Starting at the top level, I computed the best alignment between the corresponding levels of the pyramids. For all levels but the top, I started with the same offset computed at the previous level, adjusted for scale. At the top level, I assumed that the previous level's offset - which of course didn't exist - was (0, 0). Then at each level I searched for the best alignment between the two images in a 7 pixel by 7 pixel square centered on the previous level's offset. For each shift in that 7 by 7 square, I just computed the distance between each shifted version of the images using the SSD metric, and picked the offset that caused the lowest sum of squared distances.

I mentioned earlier that I used a 4-level pyramid for small images and a 7-level pyramid for larger images. The reason for this is that, in this particular collection of images, larger images are higher-resolution scans of the original photographic plates. This means that a constant alignment issue in inches of photographic plate corresponds to more pixels in the higher-resolution images. Therefore, we need more levels in the pyramid for larger images, in order to allow for larger pixel distances between colors. There is a second reason to have fewer levels for small images: if a level of the pyramid gets too small, the SSD metric is roughly the same for all alignments. This means that we may get a large offset at the top of the pyramid and never recover from that large offset at the lower levels of the pyramid. In fact, I originally used a 7-level pyramid for all images, but the image 00757v.jpg didn't align properly for the reason I just described. Once I switched to the strategy of different number of levels for different image sizes, this problem disappeared.

Bells and Whistles

To automate some of the human work involved in restoring an image, I wrote a routine to trim the bad edges off of an image. This function, called trim_image, uses the built-in Matlab edge function to find horizontal and vertical edges, and then trims at the longest edge in the outer 5% of the image. The reasoning behind this is simple: where the colors don't line up or are exposed differently, there will be a lot of differences between colors, generating vertical edges on the left and right sides and horizontal edges on the top and bottom sides of the image.

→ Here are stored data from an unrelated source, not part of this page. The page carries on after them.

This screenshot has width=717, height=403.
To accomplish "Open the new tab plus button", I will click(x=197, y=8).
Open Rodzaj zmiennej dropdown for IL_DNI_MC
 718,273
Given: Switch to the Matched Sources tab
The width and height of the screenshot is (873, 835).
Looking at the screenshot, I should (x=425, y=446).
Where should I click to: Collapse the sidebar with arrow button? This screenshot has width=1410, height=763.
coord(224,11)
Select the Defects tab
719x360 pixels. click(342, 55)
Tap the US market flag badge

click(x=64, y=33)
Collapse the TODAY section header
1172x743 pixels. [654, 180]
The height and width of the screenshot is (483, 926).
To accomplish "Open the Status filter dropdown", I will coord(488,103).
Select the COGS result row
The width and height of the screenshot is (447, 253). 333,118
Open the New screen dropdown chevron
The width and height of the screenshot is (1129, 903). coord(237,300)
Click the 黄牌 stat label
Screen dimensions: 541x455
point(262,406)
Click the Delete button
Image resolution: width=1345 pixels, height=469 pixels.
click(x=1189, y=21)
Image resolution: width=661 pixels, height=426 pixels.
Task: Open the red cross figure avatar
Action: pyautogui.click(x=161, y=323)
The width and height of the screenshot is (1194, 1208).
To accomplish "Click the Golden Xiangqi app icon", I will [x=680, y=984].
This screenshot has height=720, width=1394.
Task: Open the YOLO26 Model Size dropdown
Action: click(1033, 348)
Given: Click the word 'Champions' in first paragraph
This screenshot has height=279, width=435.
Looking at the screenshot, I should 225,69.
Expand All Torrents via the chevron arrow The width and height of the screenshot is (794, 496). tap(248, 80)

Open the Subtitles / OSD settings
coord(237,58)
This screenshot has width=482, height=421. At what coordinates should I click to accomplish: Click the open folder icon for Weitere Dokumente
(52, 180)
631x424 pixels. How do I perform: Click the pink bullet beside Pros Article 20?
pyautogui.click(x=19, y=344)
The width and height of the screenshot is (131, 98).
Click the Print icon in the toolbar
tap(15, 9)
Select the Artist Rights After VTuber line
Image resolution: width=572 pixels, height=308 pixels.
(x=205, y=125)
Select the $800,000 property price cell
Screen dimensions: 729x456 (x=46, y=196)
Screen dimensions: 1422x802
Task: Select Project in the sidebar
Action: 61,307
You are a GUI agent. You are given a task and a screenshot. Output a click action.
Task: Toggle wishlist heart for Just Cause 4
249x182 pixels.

To implement this, I tried a couple of different approaches. My first approach was to look for edges in the average of the three colors. If there are large differences between the colors in one region, that will cause edges in the average image. This approach worked reasonably well, but not as well as I'd hoped. My final approach was to look for edges in the average, and in each of the three colors separately, and take the most-cropped image from all of those. This approach seems to work well. It does run into problems because many of these images have a white border on one side due to the scanning of photographic plates. For this reason, the longest image edge is sometimes the boundary of the photographic plate itself, not the boundary between good color and splotches of bad color.

Image 00998 - Before

Image 00998 - After

The Enhanced Images

Course-Supplied Images

Image 00029

Green Offsets: (38, 18)
Red Offsets: (90, 36)

Image 00087

Green Offsets: (48, 40)
Red Offsets: (109, 56)

Image 00106

Green Offsets: (4, 1)
Red Offsets: (9, -1)

Image 00128

Green Offsets: (35, 25)
Red Offsets: (52, 37)

Image 00458

Green Offsets: (42, 6)
Red Offsets: (86, 32)

Image 00737

Green Offsets: (15, 5)
Red Offsets: (49, 14)

Image 00757

Green Offsets: (2, 3)
Red Offsets: (5, 5)

Image 00822

Green Offsets: (57, 25)
Red Offsets: (125, 34)

Image 00888

Green Offsets: (6, 1)
Red Offsets: (12, 0)

Image 00889

Green Offsets: (1, 2)
Red Offsets: (4, 3)

Image 00892

Green Offsets: (16, 3)
Red Offsets: (42, 5)

Image 00907

Green Offsets: (2, 0)
Red Offsets: (6, 0)

Image 00911

Green Offsets: (1, -1)
Red Offsets: (13, -1)

Image 01031

Green Offsets: (1, 1)
Red Offsets: (4, 2)

Image 01043

Green Offsets: (-15, 10)
Red Offsets: (11, 18)

Image 01047

Green Offsets: (24, 19)
Red Offsets: (71, 33)

Image 01657

Green Offsets: (5, 1)
Red Offsets: (11, 1)

Image 01880

Green Offsets: (6, 2)
Red Offsets: (14, 4)

Images I Downloaded

Image 00564

Green Offsets: (52, 5)
Red Offsets: (112, 1)

Image 00998

Green Offsets: (18, 16)
Red Offsets: (58, 18)

Image 01033

Green Offsets: (19, 29)
Red Offsets: (42, 36)

Image 01070

Green Offsets: (52, 46)
Red Offsets: (125, 85)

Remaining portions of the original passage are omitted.